CPU scheduling is a traditional but important topic in computer systems. We have studied CPU scheduling in various contexts ranging from asymmetric multi-core to virtualized environment. The goal of CPU scheduling study is to improve fairness while mitigating scheduling artifacts.

Efficient Memory Persistency for Future Memory Systems

In future systems with non-volatile memories, in-memory data remain durable and persistent across multiple system power-on/off cycles. We study an efficient way to support atomicity and durability of data in SCM through hardware-assisted write-ahead logging in non-volatile memory. We propose a new hardware logging scheme with asynchronous and direct updates of in-place data while optimizing log writes that reduces the NVM writes substantially.

RDMA-based Memory Disaggregation

In cluster systems, memory of some nodes can be underutilized. We propose a RDMA-based memory disaggregation system to fully utilize the memory in distributed systems. Memory disaggregation introduces multi-tier to memory systems. In multi-tired memory systems, memory management policy is important for performance. We can achieve high performance by locating frequently accessed data in local memory. We study system architectures and memory management policies.

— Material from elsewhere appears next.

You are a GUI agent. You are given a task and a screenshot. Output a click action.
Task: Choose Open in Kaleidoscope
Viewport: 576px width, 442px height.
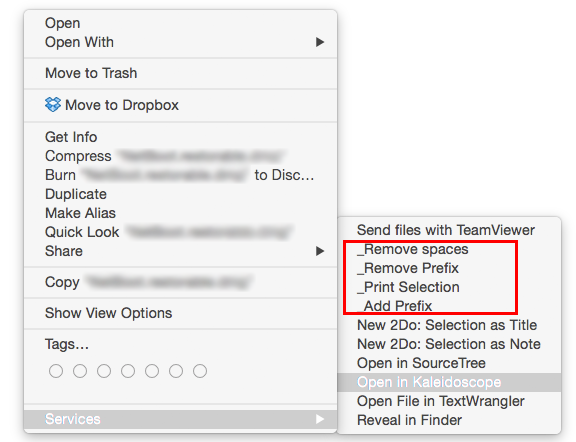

Memory Compression Architecture

Memory compression is a technique to serve physical address space with less real memory chips. The goal of memory compression architecture is to reduce the cost on memory system. However, it introduces additional latency and architecture modifications. The goal of this study is to design an efficient memory compression architecture with short latency for frequently accessed data. We mainly focus on hardware-level memory compression.

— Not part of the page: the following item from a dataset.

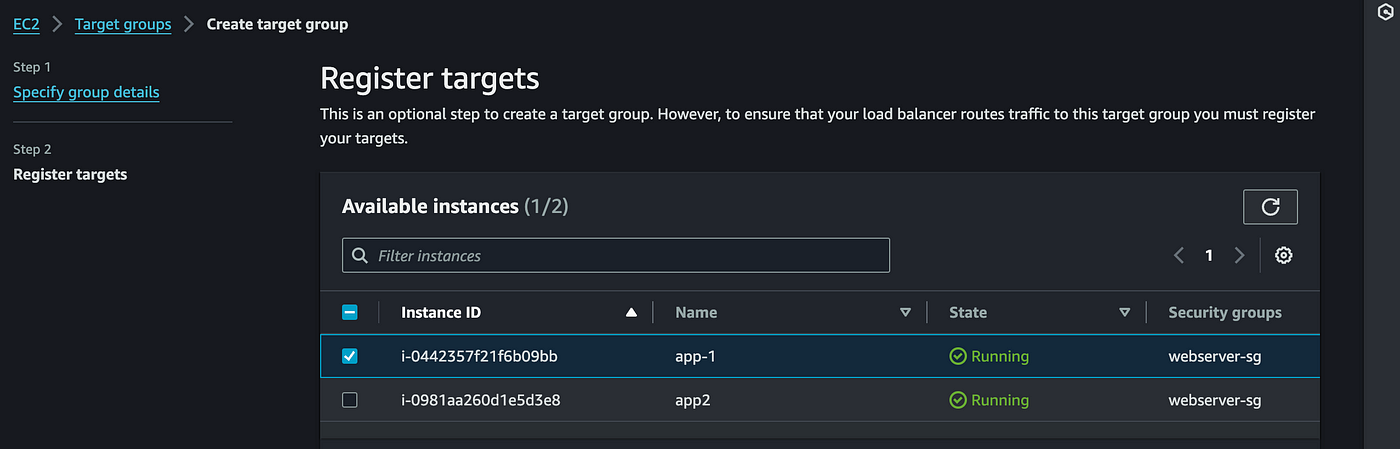This screenshot has height=449, width=1400.
Task: Click the Running status icon for app2
Action: (x=958, y=400)
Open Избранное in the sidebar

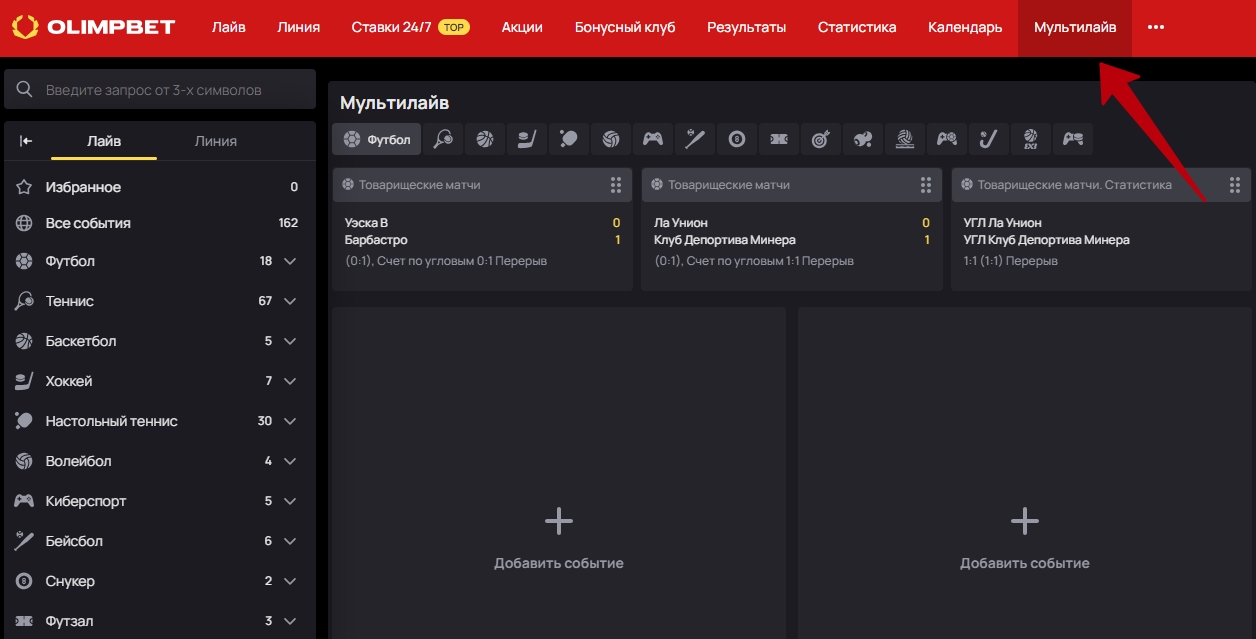point(83,187)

Flexible and Cost-efficient HW-based Memory Mapping Mechanism

Hybrid memory systems have emerged with new memory techniques and memory models like 3D-stacked memory and non-volatile memory to make use of various memory strengths on a single system. On the existing homogeneous memory system, OS could serve access requests through the address translation from virtual to physical address, however hybrid memory systems require new mechanism to find the actual memory location. Our goal is to make flexible and cost-efficient HW-based memory mapping mechanism on hybrid memory system. This memory mapping structure could support systems to process memory requests quickly with minimum area overhead for mapping information.